Work to do → Gather every line of the entries below that contains the string "text", and reproduce each one in full. Treat the match as case-sensitive.

+++

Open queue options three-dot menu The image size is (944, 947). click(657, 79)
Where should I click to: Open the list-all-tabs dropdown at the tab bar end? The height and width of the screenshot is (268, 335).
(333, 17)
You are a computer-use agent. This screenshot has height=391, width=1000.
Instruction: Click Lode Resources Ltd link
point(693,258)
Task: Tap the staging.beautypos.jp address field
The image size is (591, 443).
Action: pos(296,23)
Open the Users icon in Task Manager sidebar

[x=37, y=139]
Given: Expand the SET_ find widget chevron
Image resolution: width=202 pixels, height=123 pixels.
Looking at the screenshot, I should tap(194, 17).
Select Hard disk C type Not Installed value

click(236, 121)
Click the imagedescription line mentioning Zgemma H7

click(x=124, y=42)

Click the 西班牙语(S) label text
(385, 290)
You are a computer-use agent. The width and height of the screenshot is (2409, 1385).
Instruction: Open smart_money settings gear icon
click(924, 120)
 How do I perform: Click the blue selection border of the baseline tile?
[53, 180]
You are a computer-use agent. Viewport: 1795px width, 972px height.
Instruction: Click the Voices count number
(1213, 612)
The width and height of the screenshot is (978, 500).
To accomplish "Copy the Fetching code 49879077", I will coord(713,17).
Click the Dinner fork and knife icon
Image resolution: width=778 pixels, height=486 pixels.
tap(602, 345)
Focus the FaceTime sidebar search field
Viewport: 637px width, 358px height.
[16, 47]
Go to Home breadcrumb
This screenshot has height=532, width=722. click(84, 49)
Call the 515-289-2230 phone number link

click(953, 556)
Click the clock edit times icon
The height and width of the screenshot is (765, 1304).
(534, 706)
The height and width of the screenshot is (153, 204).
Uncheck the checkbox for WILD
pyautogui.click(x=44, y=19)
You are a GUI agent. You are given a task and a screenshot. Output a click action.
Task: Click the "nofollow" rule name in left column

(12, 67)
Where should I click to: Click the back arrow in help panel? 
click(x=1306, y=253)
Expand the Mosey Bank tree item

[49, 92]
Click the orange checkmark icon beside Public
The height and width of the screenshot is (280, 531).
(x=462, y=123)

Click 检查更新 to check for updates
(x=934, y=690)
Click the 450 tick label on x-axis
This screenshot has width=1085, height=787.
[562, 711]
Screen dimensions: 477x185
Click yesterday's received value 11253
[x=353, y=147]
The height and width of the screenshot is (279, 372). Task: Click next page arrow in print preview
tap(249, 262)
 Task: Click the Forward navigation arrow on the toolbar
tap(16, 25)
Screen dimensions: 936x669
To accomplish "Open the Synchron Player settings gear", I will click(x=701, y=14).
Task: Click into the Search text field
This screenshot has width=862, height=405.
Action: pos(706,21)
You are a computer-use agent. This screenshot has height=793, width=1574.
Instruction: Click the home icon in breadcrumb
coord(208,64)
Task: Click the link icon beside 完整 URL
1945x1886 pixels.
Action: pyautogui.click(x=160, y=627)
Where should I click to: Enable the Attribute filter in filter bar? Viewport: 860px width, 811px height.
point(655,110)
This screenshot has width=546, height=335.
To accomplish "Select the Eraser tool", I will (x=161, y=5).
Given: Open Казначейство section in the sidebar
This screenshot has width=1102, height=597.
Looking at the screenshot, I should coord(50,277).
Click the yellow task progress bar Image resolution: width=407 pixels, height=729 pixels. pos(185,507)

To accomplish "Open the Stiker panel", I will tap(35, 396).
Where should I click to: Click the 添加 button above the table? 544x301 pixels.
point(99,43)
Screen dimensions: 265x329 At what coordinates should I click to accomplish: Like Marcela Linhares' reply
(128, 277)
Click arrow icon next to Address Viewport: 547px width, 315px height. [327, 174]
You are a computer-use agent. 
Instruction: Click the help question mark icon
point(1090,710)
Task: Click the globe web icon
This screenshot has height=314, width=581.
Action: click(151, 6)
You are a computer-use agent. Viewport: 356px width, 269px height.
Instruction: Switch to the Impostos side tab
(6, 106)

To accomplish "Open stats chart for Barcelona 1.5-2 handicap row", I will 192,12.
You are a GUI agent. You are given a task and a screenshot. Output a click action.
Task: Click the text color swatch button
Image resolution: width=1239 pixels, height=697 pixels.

+++

Response →
Click the 西班牙语(S) label text
Task: Click into the Search text field
Task: Click the text color swatch button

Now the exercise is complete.